A thief who tried to steal an ancient urn containing the ashes of Sigmund Freud, the founder of psychoanalysis, from a London crematorium dropped it while trying to climb over a gate, police said Friday.

The burglar, who may have had an accomplice, forced a window at the Golders Green Crematorium on New Year's Eve, took the 4th-century BC urn from its plinth and left the building by the same means.

"The suspect(s) attempted to leave the venue by climbing over a locked gate, in doing so they dropped the urn causing the damage," the Metropolitan Police said in statement.

It said the urn was left "severely damaged".

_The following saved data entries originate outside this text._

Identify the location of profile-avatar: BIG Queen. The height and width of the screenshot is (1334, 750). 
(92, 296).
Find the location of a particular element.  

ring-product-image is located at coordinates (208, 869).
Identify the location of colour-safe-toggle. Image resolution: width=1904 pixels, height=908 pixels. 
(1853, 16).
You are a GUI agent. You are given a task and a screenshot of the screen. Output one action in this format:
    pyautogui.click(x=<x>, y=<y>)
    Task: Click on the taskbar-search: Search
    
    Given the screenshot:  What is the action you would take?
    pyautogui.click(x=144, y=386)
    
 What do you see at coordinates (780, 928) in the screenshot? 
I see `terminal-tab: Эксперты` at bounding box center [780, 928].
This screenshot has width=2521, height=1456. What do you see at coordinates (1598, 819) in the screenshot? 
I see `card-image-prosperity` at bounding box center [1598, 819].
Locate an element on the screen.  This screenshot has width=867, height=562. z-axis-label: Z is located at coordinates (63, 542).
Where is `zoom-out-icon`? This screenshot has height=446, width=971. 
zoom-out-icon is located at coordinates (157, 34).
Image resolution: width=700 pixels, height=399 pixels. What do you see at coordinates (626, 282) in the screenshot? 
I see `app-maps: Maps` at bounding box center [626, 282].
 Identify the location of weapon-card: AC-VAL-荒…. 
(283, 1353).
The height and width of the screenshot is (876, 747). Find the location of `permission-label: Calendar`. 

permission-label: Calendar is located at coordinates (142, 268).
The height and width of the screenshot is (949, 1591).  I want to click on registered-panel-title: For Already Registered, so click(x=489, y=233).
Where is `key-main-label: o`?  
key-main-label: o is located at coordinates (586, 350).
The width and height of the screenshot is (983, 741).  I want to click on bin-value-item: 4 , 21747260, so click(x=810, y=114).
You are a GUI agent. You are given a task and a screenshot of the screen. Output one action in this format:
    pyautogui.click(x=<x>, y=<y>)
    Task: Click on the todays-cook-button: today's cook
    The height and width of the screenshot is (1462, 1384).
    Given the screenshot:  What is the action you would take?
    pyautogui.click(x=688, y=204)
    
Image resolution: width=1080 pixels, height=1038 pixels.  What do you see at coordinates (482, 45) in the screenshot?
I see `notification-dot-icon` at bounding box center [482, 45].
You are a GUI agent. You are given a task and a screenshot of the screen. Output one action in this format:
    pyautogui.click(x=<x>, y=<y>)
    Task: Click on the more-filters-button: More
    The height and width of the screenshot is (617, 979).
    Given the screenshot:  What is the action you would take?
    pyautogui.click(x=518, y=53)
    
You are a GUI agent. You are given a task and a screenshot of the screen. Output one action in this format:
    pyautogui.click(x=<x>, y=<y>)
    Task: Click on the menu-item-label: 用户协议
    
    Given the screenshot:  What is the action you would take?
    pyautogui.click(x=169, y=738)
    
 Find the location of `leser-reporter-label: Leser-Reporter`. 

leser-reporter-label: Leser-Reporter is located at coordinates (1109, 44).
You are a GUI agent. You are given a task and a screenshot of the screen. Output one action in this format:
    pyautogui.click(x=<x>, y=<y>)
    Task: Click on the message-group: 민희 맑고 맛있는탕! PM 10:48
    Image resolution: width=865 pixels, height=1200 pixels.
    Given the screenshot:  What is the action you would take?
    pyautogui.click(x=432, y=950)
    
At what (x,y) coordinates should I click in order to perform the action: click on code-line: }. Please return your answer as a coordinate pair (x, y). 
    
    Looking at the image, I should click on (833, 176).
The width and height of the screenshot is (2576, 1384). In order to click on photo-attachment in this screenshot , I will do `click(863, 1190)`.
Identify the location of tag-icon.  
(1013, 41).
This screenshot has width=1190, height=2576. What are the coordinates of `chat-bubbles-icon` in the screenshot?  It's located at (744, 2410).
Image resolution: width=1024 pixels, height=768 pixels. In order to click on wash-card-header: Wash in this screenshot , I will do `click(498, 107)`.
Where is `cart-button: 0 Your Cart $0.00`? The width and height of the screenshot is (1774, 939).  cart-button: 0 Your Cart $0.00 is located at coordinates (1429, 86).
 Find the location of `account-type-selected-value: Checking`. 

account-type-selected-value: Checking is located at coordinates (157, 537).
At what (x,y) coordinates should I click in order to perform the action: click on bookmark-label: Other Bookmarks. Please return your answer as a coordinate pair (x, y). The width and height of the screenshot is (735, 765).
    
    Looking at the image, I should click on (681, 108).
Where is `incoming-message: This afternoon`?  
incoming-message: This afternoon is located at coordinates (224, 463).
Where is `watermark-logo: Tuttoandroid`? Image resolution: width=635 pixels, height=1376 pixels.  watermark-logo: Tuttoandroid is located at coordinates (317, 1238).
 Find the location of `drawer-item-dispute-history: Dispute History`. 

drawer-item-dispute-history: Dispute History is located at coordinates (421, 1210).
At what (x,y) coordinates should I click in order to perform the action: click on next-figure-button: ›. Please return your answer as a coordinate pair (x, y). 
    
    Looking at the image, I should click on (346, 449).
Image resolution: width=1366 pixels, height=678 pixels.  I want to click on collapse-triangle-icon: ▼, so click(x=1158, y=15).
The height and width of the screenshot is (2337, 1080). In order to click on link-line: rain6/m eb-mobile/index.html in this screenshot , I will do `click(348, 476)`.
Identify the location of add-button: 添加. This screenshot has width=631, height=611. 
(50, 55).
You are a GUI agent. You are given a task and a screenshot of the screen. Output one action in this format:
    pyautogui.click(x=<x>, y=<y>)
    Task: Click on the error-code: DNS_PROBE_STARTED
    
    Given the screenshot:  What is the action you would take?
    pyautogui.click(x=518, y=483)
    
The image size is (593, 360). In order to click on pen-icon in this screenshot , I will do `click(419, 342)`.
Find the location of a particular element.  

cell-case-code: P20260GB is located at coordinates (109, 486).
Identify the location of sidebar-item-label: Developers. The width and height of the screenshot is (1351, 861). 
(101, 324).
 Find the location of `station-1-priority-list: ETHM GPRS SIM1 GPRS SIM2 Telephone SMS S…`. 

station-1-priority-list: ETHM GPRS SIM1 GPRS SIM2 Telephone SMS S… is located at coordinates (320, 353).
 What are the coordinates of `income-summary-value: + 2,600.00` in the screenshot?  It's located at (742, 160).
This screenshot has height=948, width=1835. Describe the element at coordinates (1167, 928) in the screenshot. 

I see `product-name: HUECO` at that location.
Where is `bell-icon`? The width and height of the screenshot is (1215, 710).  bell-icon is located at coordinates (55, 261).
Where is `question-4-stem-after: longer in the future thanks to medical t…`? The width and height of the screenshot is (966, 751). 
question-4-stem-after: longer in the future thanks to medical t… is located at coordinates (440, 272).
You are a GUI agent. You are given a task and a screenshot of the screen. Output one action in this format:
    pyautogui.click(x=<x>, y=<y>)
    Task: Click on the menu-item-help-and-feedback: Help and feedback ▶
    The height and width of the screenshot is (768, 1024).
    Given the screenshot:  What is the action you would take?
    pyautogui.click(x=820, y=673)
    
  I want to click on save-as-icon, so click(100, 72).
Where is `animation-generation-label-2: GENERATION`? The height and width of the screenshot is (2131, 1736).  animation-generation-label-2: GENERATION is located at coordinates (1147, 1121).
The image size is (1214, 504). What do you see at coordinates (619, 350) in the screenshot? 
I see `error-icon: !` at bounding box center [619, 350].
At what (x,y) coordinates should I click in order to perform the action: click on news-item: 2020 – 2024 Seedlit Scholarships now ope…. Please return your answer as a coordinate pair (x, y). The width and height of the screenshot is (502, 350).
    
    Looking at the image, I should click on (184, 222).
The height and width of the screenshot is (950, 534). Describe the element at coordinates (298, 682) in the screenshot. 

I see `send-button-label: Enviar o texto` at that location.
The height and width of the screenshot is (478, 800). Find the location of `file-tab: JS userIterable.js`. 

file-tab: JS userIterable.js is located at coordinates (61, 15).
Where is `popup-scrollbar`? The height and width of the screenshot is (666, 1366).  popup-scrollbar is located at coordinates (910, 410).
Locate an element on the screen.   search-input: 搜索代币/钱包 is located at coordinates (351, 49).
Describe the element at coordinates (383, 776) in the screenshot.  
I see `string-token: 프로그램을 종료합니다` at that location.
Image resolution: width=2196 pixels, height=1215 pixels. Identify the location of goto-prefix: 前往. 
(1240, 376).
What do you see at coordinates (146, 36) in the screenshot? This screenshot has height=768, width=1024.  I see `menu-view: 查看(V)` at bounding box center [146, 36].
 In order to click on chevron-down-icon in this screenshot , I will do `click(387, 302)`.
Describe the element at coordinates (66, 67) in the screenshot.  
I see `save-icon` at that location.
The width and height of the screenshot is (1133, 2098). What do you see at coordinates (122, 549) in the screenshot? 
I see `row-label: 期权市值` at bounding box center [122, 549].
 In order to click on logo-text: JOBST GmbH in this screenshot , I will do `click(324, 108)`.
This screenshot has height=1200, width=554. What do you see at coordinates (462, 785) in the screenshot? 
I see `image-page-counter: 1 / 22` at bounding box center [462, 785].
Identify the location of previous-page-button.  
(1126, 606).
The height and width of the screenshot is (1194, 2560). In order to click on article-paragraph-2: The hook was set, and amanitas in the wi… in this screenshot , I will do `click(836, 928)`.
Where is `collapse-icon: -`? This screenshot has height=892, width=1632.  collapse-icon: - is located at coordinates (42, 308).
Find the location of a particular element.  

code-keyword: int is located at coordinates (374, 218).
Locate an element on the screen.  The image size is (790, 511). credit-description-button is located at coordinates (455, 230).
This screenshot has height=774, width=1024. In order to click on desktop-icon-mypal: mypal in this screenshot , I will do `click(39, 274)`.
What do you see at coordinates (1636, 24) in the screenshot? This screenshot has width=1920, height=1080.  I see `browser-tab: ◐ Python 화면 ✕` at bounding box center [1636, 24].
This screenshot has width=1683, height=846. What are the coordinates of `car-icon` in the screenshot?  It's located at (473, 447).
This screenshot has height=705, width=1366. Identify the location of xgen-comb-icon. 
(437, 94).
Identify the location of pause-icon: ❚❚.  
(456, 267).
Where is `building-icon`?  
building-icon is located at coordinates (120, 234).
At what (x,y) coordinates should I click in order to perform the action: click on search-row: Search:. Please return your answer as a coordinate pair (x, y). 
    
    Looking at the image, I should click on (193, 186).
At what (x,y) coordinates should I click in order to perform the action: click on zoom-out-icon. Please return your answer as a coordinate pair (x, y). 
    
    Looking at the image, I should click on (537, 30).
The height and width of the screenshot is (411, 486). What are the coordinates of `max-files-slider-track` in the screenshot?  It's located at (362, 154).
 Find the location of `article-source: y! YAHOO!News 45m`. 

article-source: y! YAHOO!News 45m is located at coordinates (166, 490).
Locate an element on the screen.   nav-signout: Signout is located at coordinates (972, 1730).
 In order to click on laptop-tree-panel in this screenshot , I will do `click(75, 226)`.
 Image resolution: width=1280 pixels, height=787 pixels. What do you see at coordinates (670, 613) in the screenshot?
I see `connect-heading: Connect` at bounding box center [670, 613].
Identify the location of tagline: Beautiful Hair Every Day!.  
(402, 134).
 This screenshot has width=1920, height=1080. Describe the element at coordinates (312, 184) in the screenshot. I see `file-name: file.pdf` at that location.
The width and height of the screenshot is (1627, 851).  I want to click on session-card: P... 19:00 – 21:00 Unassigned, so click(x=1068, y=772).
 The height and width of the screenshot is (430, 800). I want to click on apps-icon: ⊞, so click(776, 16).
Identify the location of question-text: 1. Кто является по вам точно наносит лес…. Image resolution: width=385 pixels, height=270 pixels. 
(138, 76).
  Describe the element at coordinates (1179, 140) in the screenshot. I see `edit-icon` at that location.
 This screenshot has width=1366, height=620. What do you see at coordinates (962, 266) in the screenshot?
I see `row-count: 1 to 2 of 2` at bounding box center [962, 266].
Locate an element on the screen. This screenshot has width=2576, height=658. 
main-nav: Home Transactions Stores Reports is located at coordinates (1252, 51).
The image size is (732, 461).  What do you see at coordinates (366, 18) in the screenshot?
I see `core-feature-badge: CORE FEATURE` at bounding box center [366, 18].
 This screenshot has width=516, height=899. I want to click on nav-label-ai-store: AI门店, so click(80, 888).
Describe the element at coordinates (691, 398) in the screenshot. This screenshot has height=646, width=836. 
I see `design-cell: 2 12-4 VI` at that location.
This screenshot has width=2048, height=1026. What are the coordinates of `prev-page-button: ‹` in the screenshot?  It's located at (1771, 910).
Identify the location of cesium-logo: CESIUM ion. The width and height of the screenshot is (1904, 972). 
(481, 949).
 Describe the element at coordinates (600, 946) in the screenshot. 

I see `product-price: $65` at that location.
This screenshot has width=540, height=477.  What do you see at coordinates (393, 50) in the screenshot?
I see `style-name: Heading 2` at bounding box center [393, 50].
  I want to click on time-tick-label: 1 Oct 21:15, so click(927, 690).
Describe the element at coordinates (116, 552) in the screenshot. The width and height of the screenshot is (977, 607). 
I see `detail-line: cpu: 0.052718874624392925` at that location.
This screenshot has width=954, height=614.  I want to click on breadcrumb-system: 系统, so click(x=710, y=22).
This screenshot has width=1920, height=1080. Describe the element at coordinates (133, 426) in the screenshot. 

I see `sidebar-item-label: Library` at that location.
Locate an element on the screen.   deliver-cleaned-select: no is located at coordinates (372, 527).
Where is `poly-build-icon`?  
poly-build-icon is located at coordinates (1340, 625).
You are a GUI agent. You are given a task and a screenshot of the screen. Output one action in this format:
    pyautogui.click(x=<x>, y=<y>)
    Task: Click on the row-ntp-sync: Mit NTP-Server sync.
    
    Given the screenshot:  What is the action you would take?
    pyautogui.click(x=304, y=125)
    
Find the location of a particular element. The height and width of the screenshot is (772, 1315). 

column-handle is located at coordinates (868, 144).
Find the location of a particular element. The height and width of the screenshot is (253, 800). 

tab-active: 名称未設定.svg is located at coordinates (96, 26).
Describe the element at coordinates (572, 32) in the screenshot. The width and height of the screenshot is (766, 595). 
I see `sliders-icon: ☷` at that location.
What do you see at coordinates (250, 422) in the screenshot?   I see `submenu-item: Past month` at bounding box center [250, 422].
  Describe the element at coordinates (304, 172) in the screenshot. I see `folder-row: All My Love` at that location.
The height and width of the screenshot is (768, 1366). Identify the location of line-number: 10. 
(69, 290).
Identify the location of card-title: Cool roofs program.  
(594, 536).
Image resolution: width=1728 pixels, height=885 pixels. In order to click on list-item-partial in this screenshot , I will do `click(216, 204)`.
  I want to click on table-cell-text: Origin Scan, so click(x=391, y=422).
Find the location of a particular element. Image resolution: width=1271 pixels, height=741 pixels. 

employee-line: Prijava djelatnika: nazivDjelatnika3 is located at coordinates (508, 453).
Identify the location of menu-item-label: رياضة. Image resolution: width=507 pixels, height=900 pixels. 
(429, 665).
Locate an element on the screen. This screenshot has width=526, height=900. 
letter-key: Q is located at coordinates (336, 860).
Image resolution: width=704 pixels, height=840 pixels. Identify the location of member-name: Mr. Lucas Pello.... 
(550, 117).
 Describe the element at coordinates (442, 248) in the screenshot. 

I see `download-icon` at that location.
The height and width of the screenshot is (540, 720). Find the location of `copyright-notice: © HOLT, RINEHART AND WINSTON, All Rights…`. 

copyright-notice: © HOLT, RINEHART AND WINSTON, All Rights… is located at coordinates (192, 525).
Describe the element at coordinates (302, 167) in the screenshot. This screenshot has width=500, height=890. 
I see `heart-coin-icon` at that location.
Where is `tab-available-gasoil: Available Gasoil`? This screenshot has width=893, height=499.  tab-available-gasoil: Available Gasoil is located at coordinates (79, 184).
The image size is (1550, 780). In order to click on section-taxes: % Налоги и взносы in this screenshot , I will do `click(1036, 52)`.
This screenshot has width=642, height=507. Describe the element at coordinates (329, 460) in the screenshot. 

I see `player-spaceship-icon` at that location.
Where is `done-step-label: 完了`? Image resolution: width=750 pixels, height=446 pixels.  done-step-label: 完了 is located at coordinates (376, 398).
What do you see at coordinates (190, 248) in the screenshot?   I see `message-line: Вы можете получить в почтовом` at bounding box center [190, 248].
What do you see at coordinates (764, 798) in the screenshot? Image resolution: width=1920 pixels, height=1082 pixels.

When Freud died in September 1939, his ashes were placed in one of the numerous Greek urns in his collection of antiquities and displayed in the crematorium, which is close to his last home in Hampstead, north London.

His wife Martha Freud's ashes were added after her death in 1951. The family home is now the Freud Museum.

Freud was given the urn—which depicts Dionysus, the Greek god of wine and ecstasy—by his close friend and fellow psychoanalyst Princess Marie Bonaparte.

A relation of Napoleon and the wife of the Prince of Greece and Denmark, the princess helped Freud, his wife and daughter Anna flee Vienna when Adolf Hitler annexed Austria in 1938.

The family arrived in London that summer and Freud died the following year.

Police first revealed the attempted theft on Wednesday, a fortnight after it was discovered by the crematorium manager on the morning of January 1.